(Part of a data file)
• • • • •

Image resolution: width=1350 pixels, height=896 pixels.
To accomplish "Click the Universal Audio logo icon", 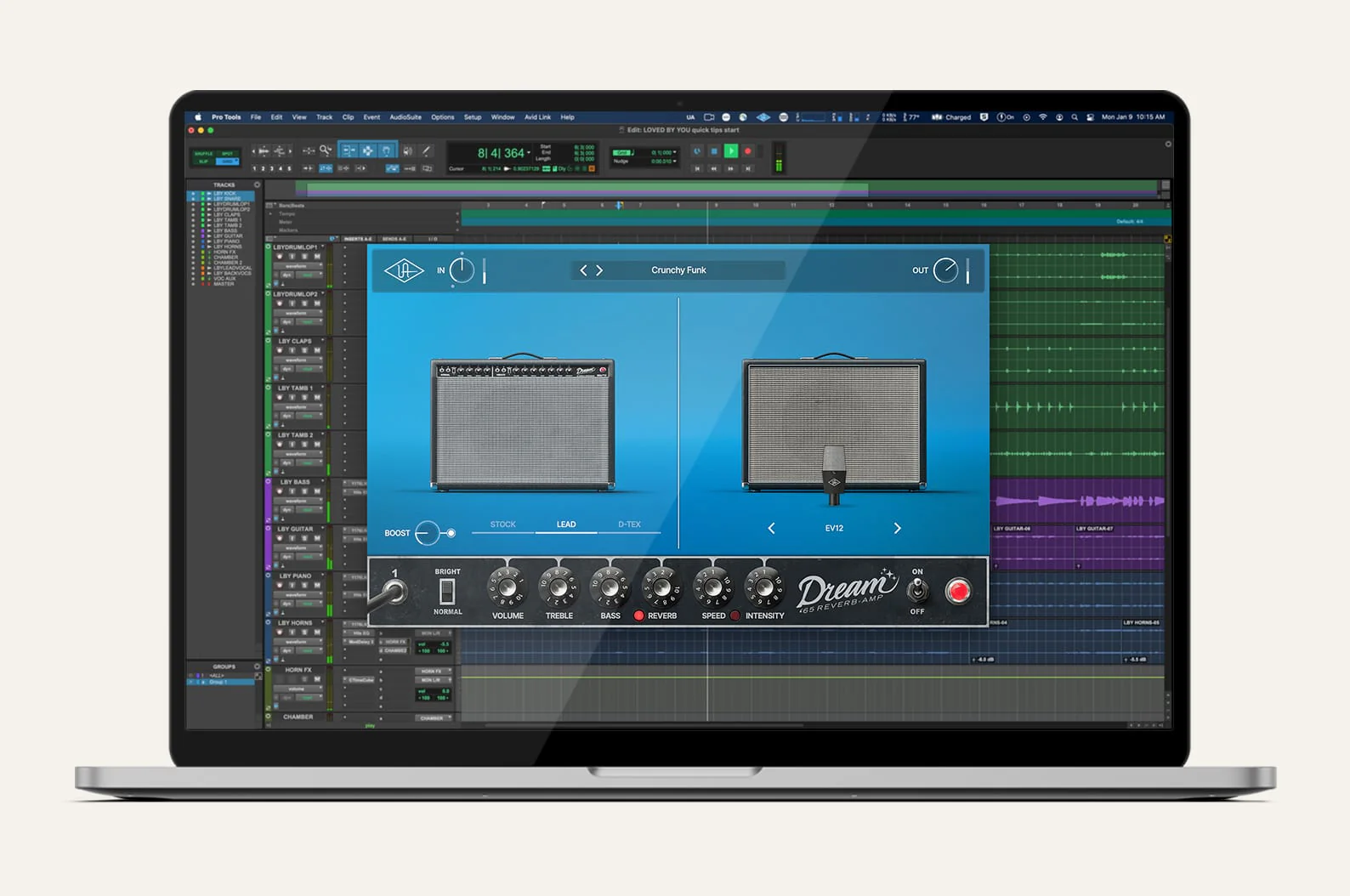I will pyautogui.click(x=404, y=271).
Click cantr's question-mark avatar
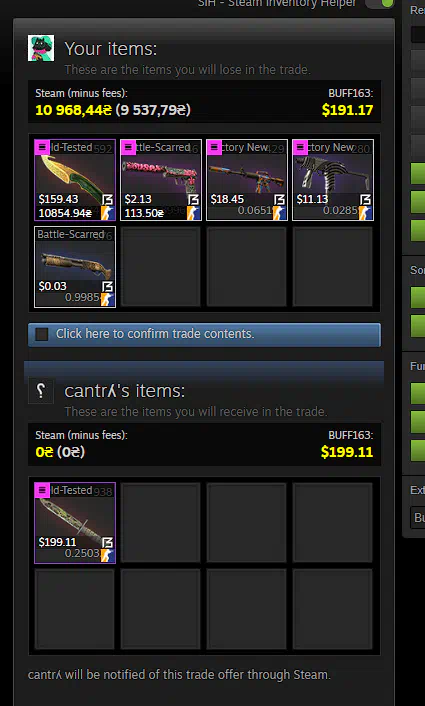This screenshot has width=425, height=706. 41,391
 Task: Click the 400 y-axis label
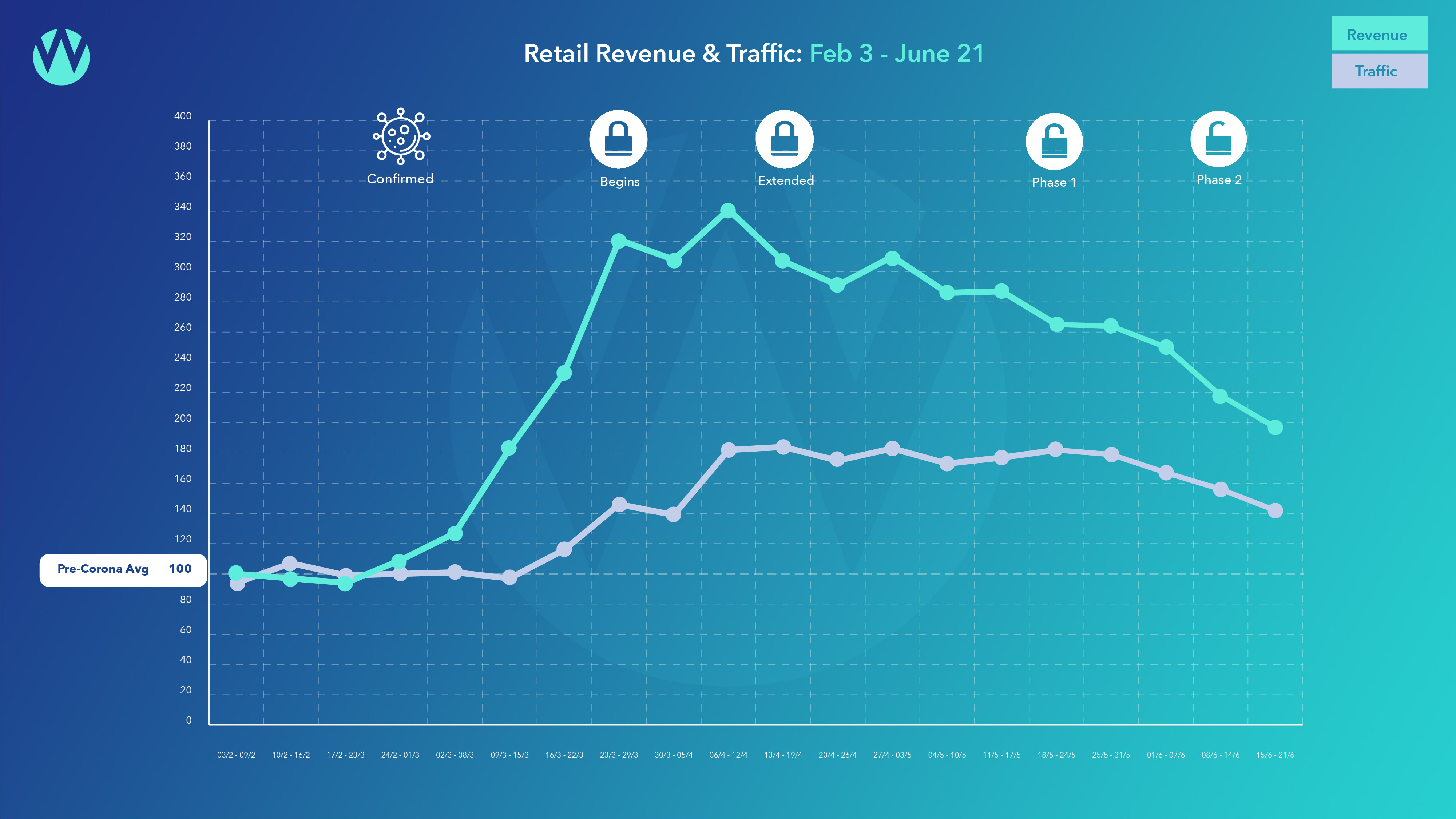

• • • • •

Put the lines from the one containing "Click cantr's question-mark avatar" through the end of the lines above into a numbered list, omitting blank lines and leaving out the pictures.

1. Click cantr's question-mark avatar
2. This screenshot has width=425, height=706. 41,391
3.  Task: Click the 400 y-axis label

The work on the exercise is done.